December 21, 1893

 

WILY WILEY RILEY

He Takes Mr. Kennady's Wife and Runs Away With Her

They were Both Members of the Same Church and Stood Well

[Princeton Banner]

The neighborhood of New Bethel church is very much torn up over a sensation involving two families who have heretofore stood well with all who knew them, at least until a very few weeks ago.

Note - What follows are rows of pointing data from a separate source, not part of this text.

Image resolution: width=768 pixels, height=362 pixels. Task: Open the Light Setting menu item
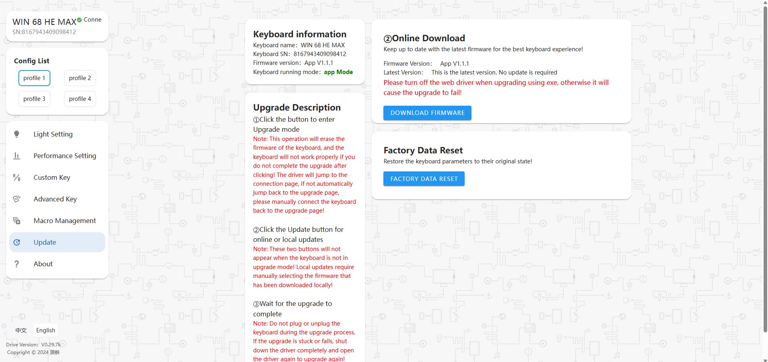(x=53, y=134)
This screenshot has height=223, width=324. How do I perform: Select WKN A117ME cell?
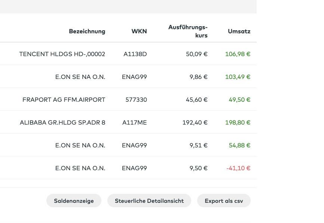click(x=134, y=122)
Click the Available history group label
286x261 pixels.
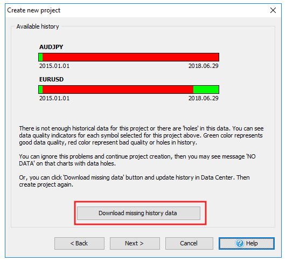[38, 26]
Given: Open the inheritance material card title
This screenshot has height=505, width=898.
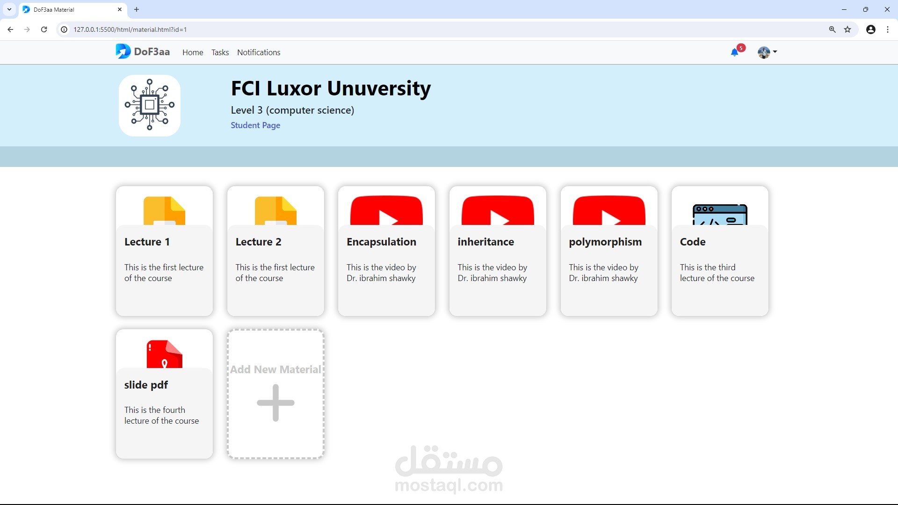Looking at the screenshot, I should click(485, 242).
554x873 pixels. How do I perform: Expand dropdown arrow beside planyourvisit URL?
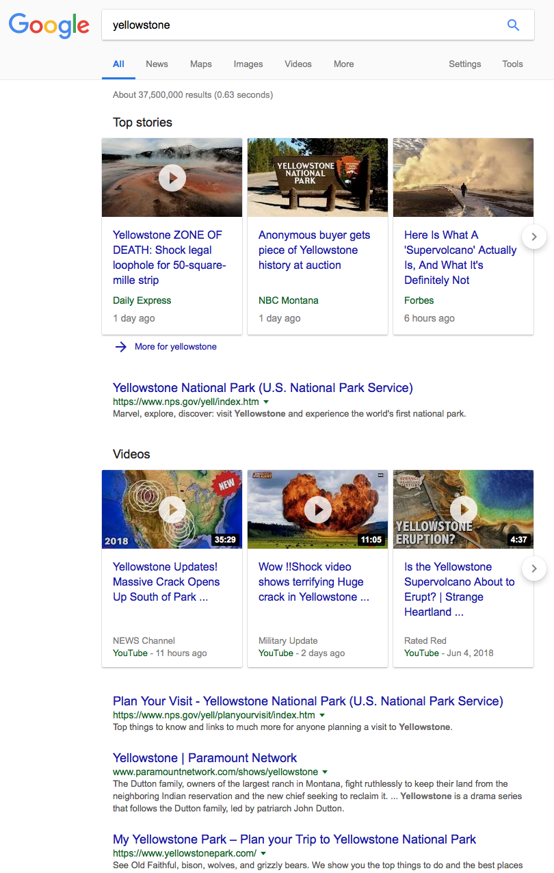tap(322, 716)
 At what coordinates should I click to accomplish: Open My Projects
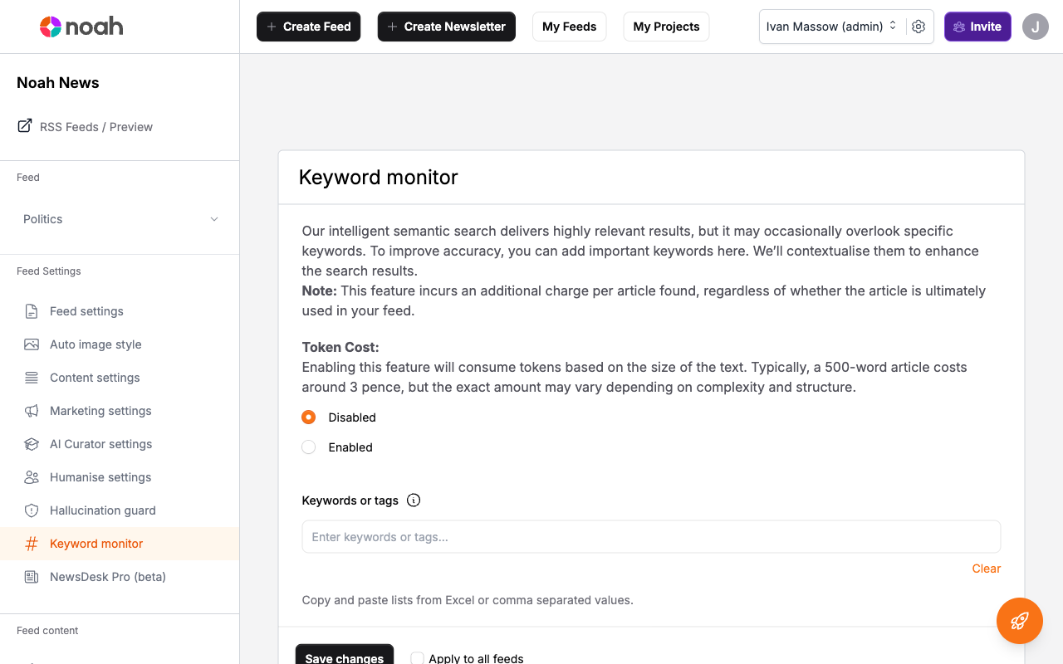click(666, 26)
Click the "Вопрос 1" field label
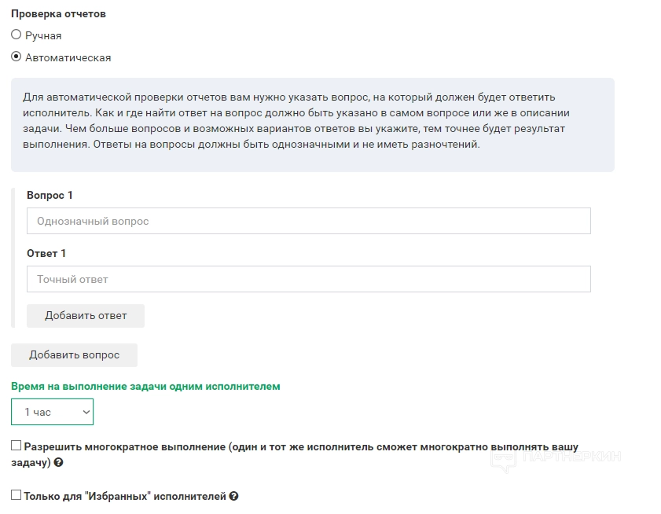Viewport: 661px width, 514px height. pyautogui.click(x=50, y=195)
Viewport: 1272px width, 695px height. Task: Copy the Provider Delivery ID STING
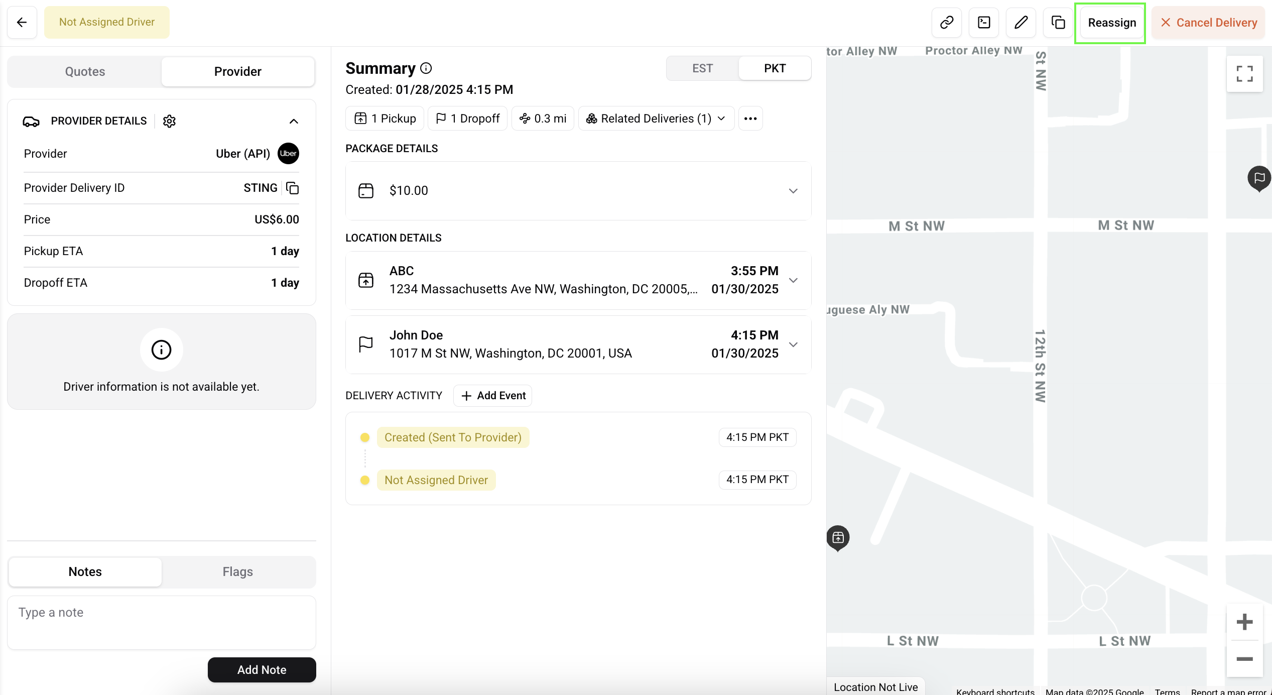coord(292,188)
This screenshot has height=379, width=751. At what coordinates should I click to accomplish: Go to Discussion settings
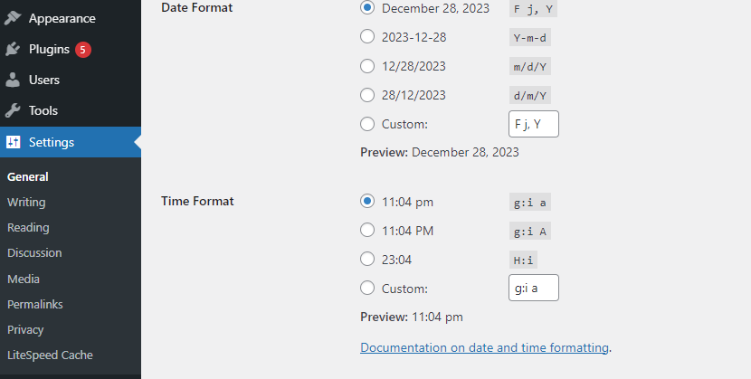[34, 253]
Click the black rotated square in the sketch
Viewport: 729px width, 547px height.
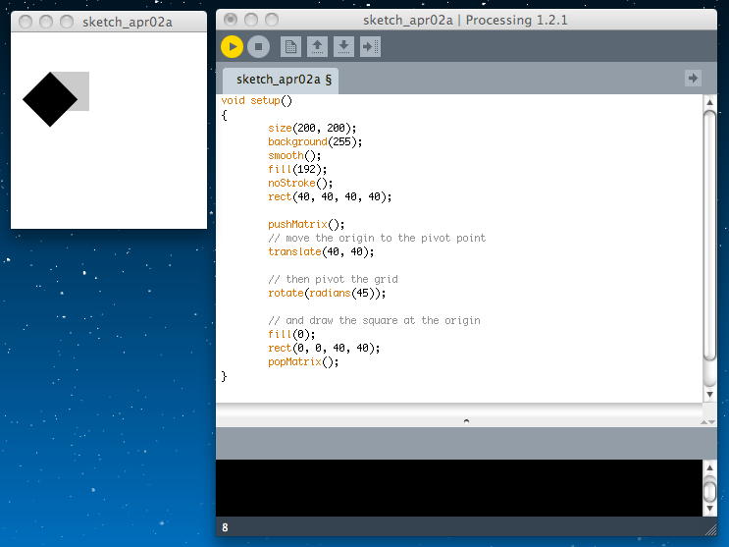point(49,98)
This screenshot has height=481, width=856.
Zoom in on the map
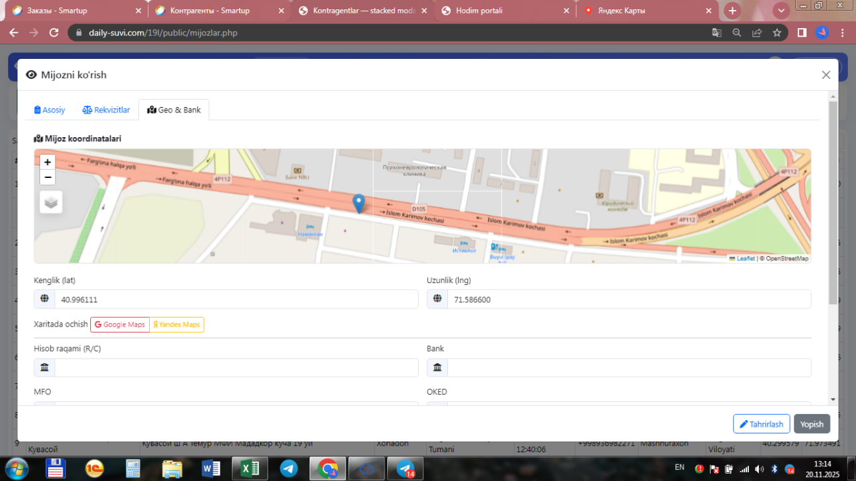coord(47,162)
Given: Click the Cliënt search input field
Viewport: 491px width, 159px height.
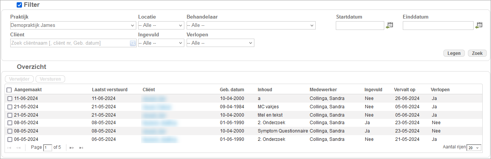Looking at the screenshot, I should 70,43.
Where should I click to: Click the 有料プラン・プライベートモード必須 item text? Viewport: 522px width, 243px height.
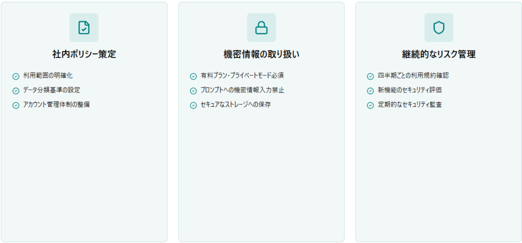tap(242, 76)
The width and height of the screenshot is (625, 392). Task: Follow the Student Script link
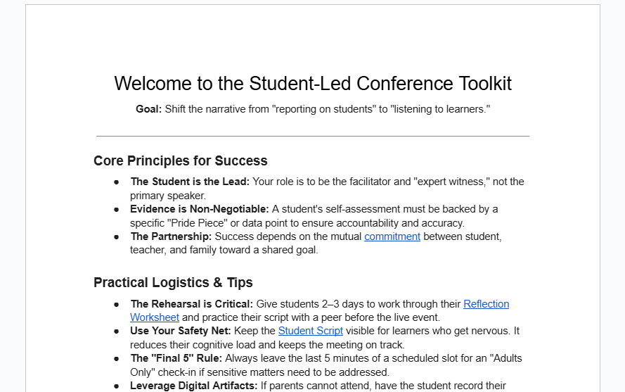tap(310, 331)
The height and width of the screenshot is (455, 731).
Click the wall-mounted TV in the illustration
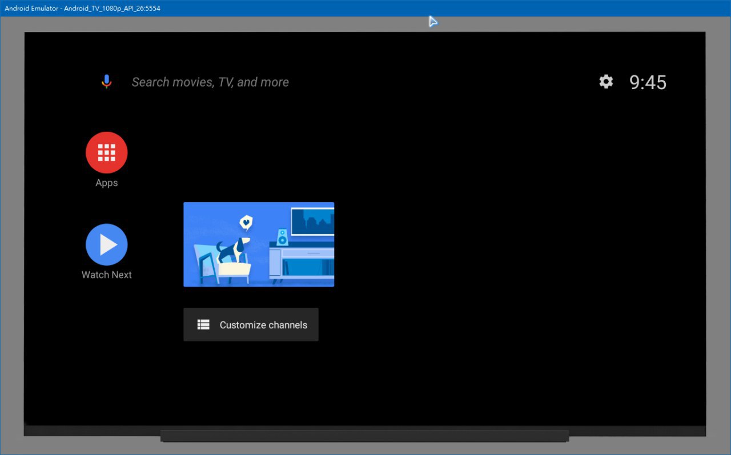point(312,222)
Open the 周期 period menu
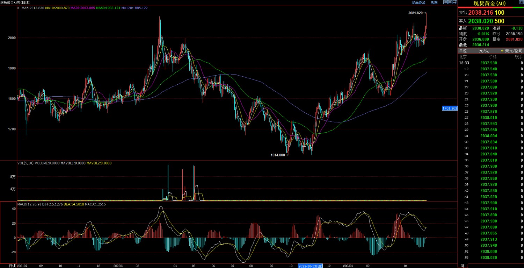This screenshot has width=524, height=268. pos(434,2)
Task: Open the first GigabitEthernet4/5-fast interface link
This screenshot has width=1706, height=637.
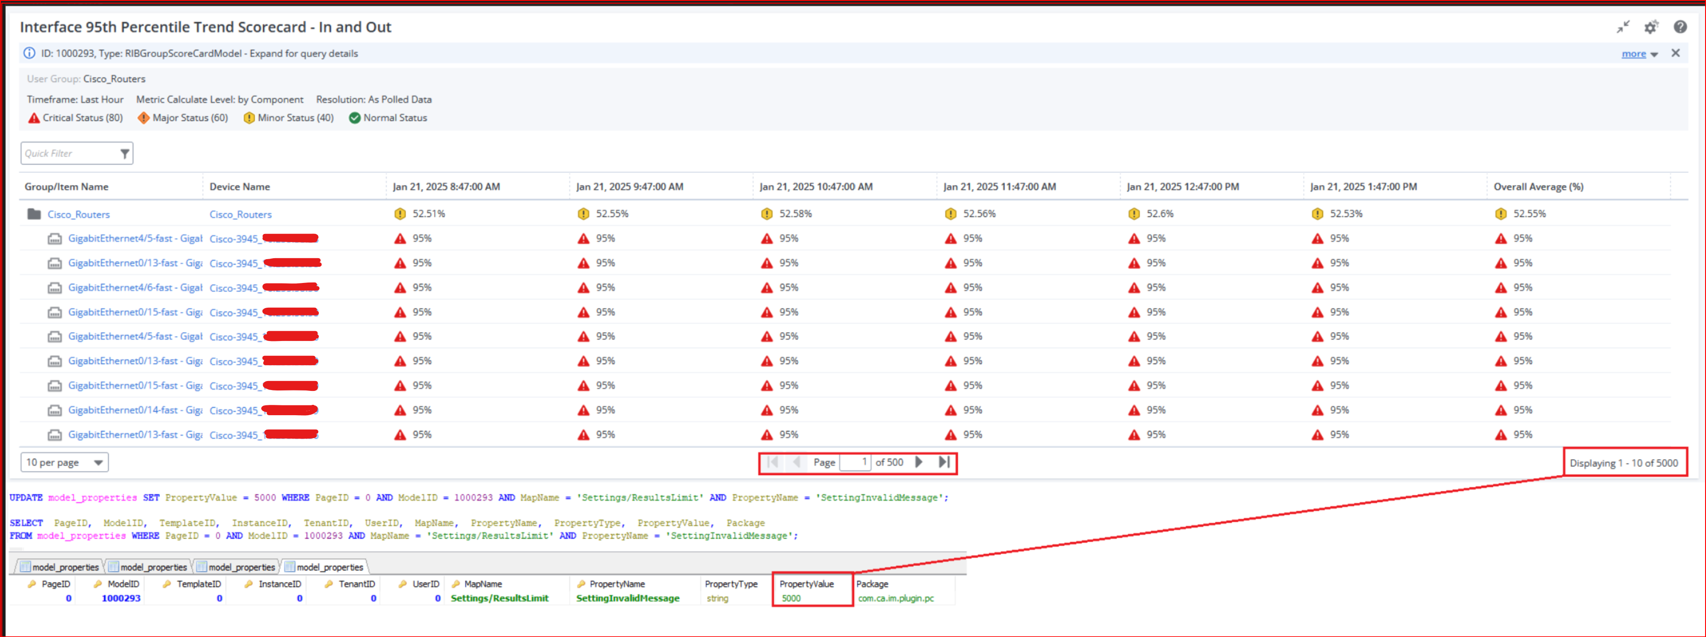Action: tap(134, 239)

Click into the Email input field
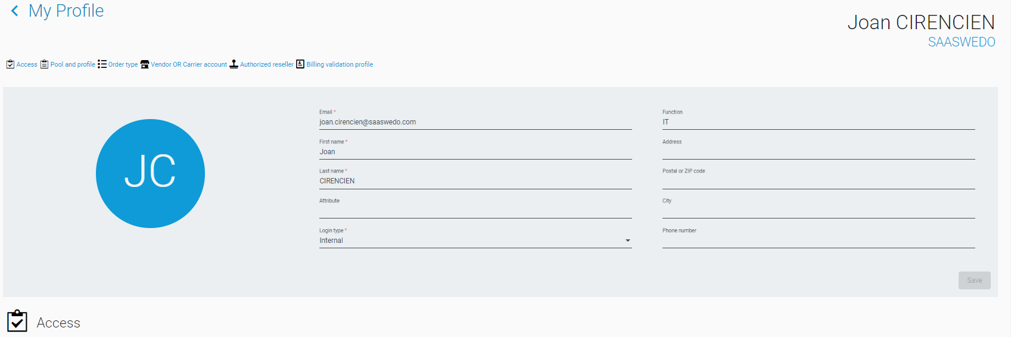475,122
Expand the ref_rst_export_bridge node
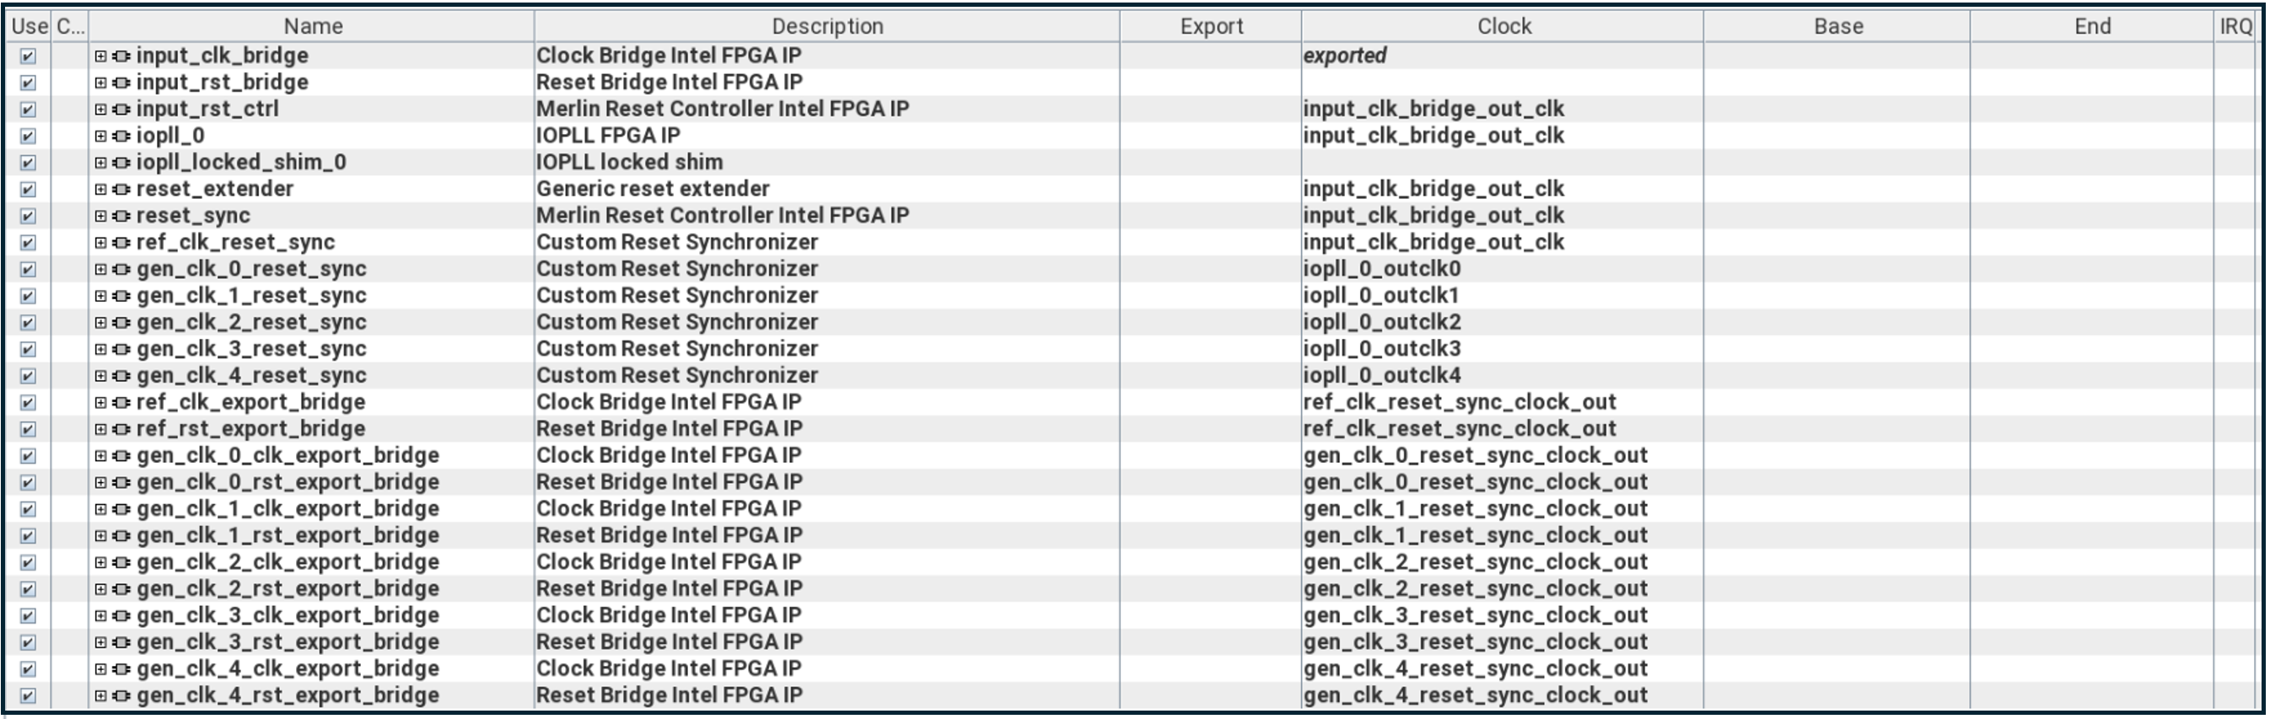Viewport: 2270px width, 719px height. click(x=100, y=429)
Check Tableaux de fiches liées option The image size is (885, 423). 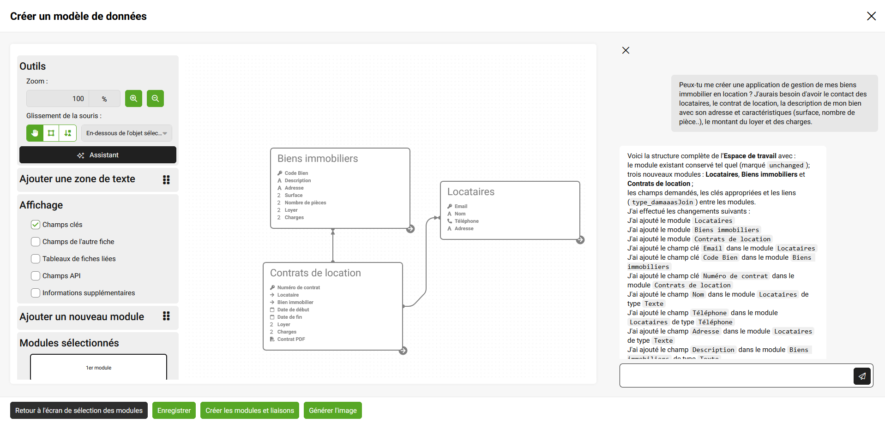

Wiley Riley, a farmer, and a member of the church named, lived close to another farmer named Kennedy.  A short time since Riley's wife discovered evidence of her husband's unfaithfulness, and charged him with it, making Mrs. Kennady a sharer in his sin.  Riley at first denied it but gave in when proof was shown him.  She threatened to sue for a divorce, but Riley persuaded her not to make a fuss, promising that he would mend his ways and be true to her.  About this time the matter reached the ears of some of the members of the church, and they took steps in the matter by following out the directions laid down in Matthew V.  A brother went to him and remonstrated with him, and then a committee, headed by the pastor, waited on him.  They took his acknowledgment and affected a permanent reconciliation between him and his wife, on the ground of a solemn pledge to discontinue his relations with Mrs. Kennady.  The latter was also a member of the church and it was proposed to discipline her, but she did not give them time, for as soon as she could see Riley they made a plan to run away together.  This was successfully accomplished a few nights ago and Mr. Riley and Mrs. Kennady are now sojourning in a strange land.

Mrs. Kennady was living with her third husband, although she is a comparatively young woman.  There was more or less mystery attached to the death of her first two lords, and there was much gossip about their dissolution, though no one ever openly announced the cause of death of the two men, and is probable that the gossip was wrong, resting as it did on Mrs. Kennady's reputation for gayety.  She had children by at least two of her husbands and she took one or two of them with her.   Riley left a wife behind.